D: Oggi Fonzie e domani Danny Zucko…
R: E ieri Jean Valjean! E quello è stato il trauma: passare da Jean Valjean a Danny Zucko!
D: Cosa si prova nel vestire i panni di questi due “idoli” senza tempo?
R: [ride, ndr.] Beh, cosa si prova… In realtà non mi soffermo a pensare a cosa si prova. Anche perché non credo che il mondo del musical in Italia abbia una rilevanza tale da poterti permettere di sentire di fare qualcosa di molto speciale. Mi spiego: facciamo un lavoro bellissimo che purtroppo in Italia non è ancora molto considerato! Sento di fare una cosa bella, mi sento fortunato a farla ma non mi sento uno che interpreta l’idolo delle masse, questo no. Però la cosa bella è che per Fonzie ho conosciuto Harry Winkler, ho parlato direttamente con lui via email parecchie volte… e ci salutiamo tuttora! Mentre per Danny Zucko ho sentito John Travolta… no, non è vero! [ride ndr.]
C’è da dire, comunque, che è stato molto più difficile impersonare Fonzie. Danny è un ragazzo esuberante, ma non ha una connotazione fisica o caratteriale ben precisa e, nonostante il film con John Travolta, è stato interpretato mille volte a teatro. Fonzie no: c’è LUI è basta! Danny Zucko rimane un’icona, ma Fonzie È lui (Harry Winkler). Quindi è stata dura perché mi son dovuto relazionare con un mostro sacro della storia della TV e del cinema americano. Mentre in Grease ho già avuto molti predecessori nonché amici: Giampiero Ingrassia, Mirko Ranù, Filippo Strocchi…
D: Anche perché in questo caso nasce prima il musical del film, mentre per Happy Days è il contrario: la serie è insediata nell’immaginario collettivo ormai da quasi mezzo secolo…
R: Esatto! Comunque, ti posso dire una cosa? La risposta principale: E’ FICO!

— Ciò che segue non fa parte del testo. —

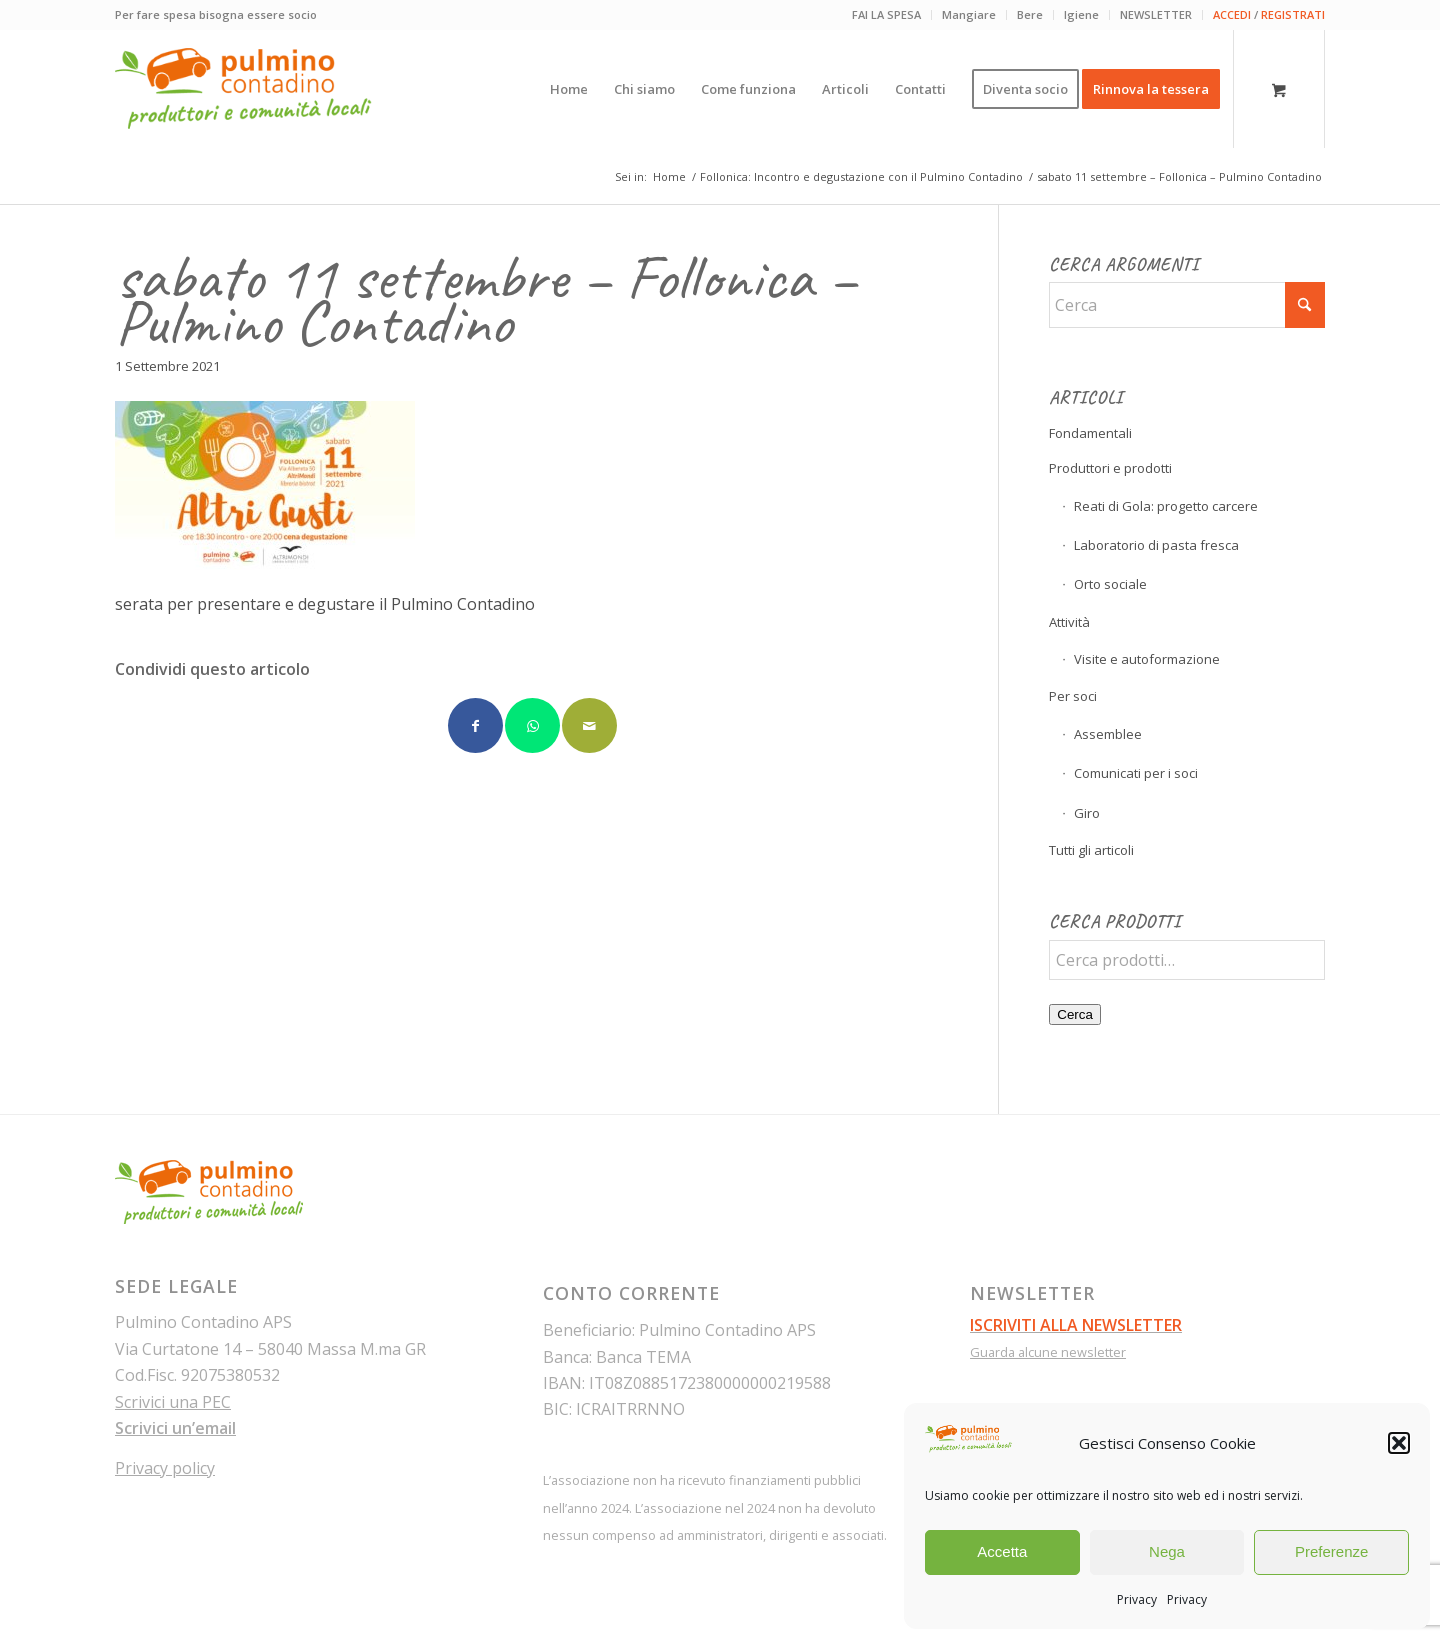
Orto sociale (1110, 584)
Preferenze (1331, 1551)
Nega (1167, 1551)
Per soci (1073, 696)
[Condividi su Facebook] (475, 725)
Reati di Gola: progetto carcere (1166, 506)
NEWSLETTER (1156, 14)
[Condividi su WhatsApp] (532, 725)
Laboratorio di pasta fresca (1156, 545)
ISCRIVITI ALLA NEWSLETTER (1076, 1325)
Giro (1087, 813)
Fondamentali (1090, 433)
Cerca (1075, 1014)
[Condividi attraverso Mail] (589, 725)
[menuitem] (887, 15)
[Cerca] (1187, 305)
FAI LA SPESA (886, 14)
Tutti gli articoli (1091, 850)
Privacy (1137, 1599)
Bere (1030, 14)
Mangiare (969, 14)
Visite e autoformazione (1147, 659)
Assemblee (1108, 734)
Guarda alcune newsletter (1048, 1352)
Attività (1069, 622)
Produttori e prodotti (1110, 468)
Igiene (1081, 14)
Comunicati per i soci (1136, 773)
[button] (1399, 1443)
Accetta (1002, 1551)
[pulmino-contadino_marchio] (243, 89)
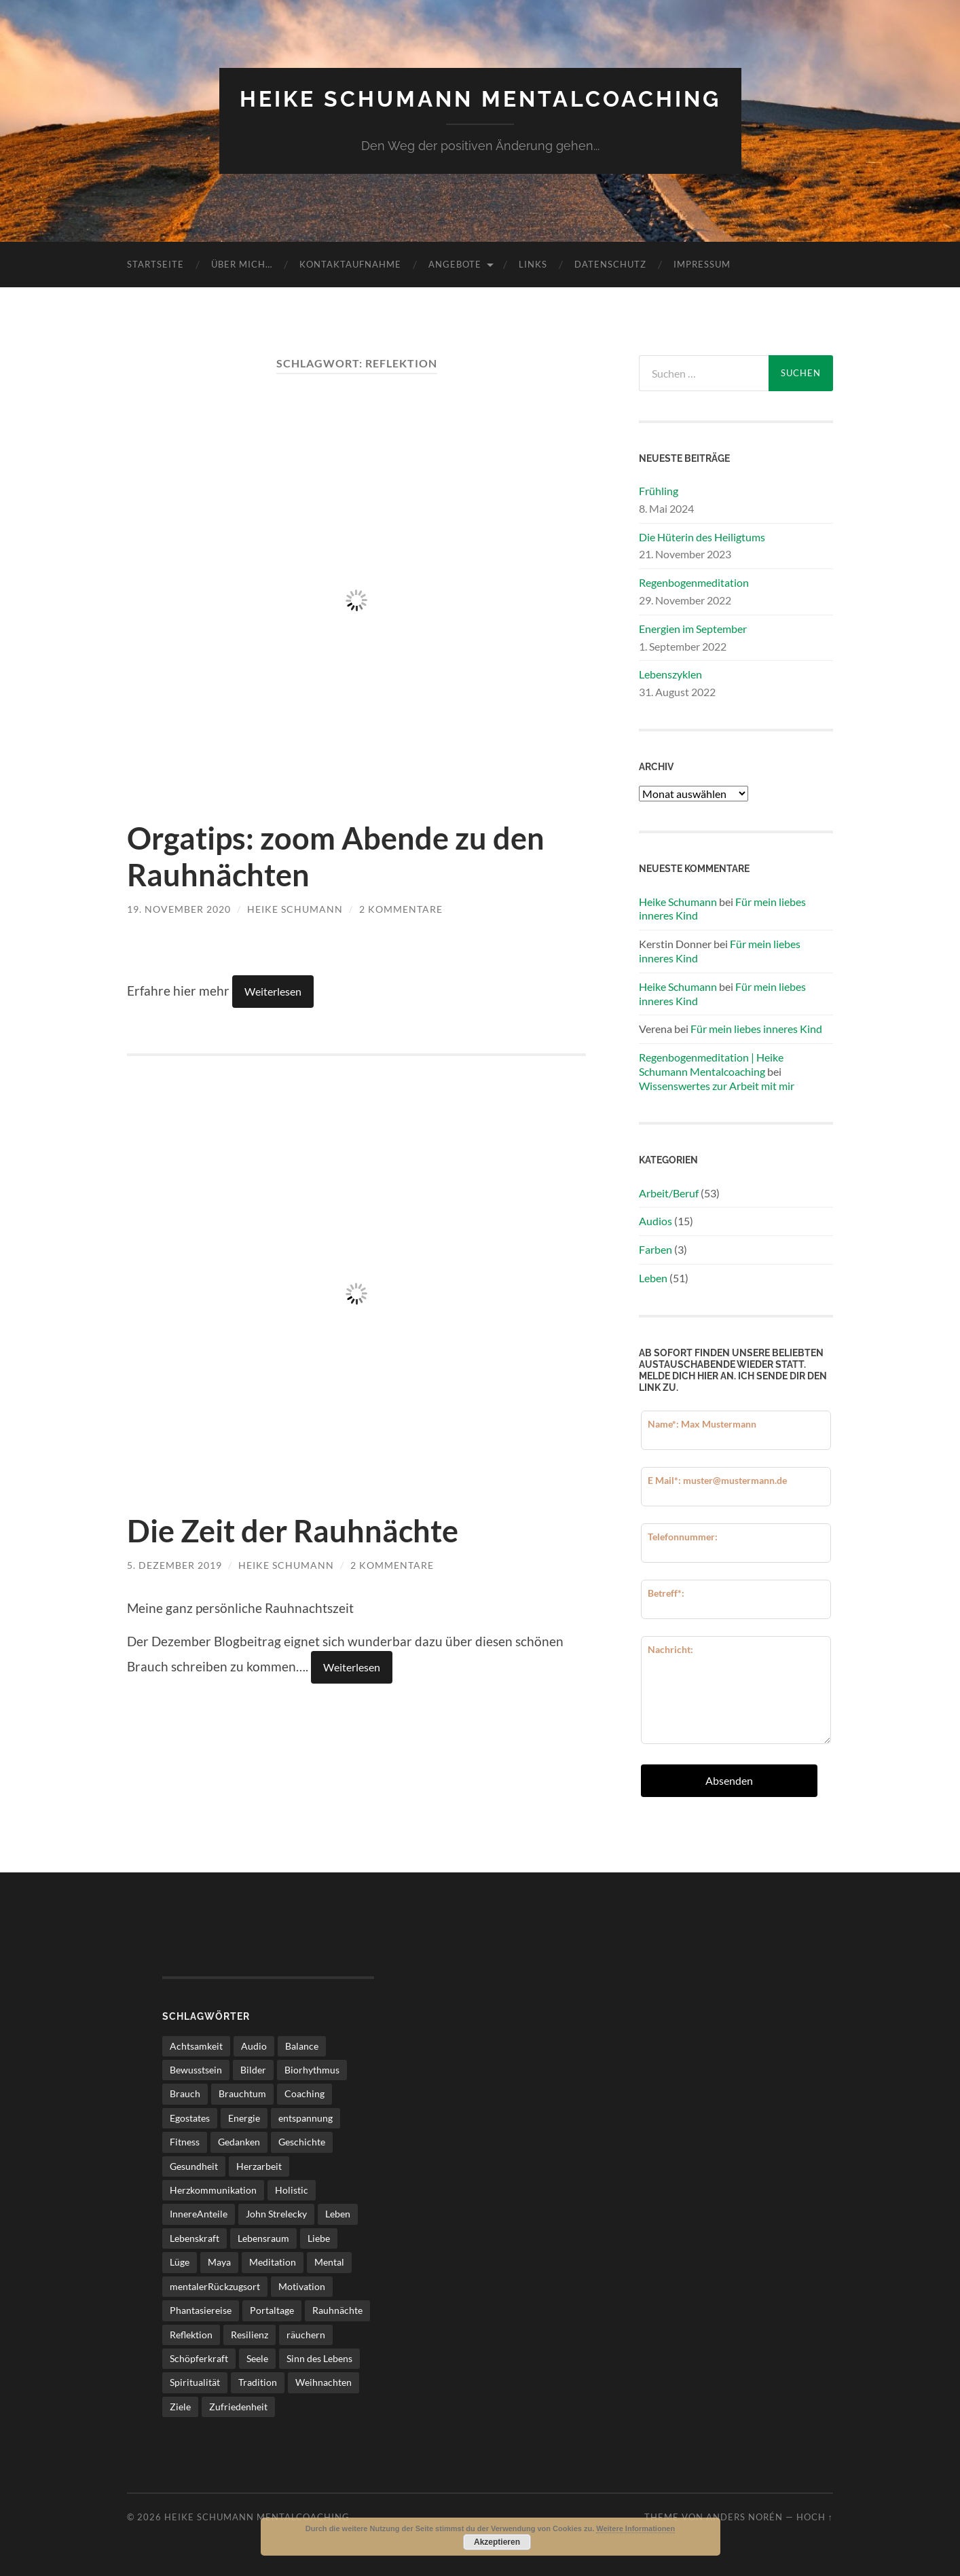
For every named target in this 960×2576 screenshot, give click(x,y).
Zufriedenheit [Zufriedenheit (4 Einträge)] (238, 2406)
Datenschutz (610, 264)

D: Dopotutto i rispettivi Happy Days e GREASE sono due fenomeni generazionali. Cosa pensi ci sia alla base del loro successo? Qual è l'elemento che, secondo te, li ha resi degli evergreen?
R: Gli anni ’50. Hanno un fascino irresistibile, specie in questo momento di crisi economica. Erano un momento di fioritura, di sviluppo economico ma anche artistico e tecnologico… era un clima sereno, proprio perché si usciva dalla guerra. E poi, in America c’era un benessere pazzesco, tanta ingenuità, tanta fiducia reciproca, tanta semplicità… è una cosa che affascina ancora. Per non parlare del rock’n’roll: un nuovo genere musicale, una nuova cultura, una nuova moda: iniziavano a vedersi le prime minigonne, iniziava la pop-art, iniziava la televisione, iniziava TUTTO: era l’inizio della società moderna!
D: Anche perché, musicalmente parlando, sono musical molto ‘semplici’ se paragonati all’opera di Sondheim, per esempio…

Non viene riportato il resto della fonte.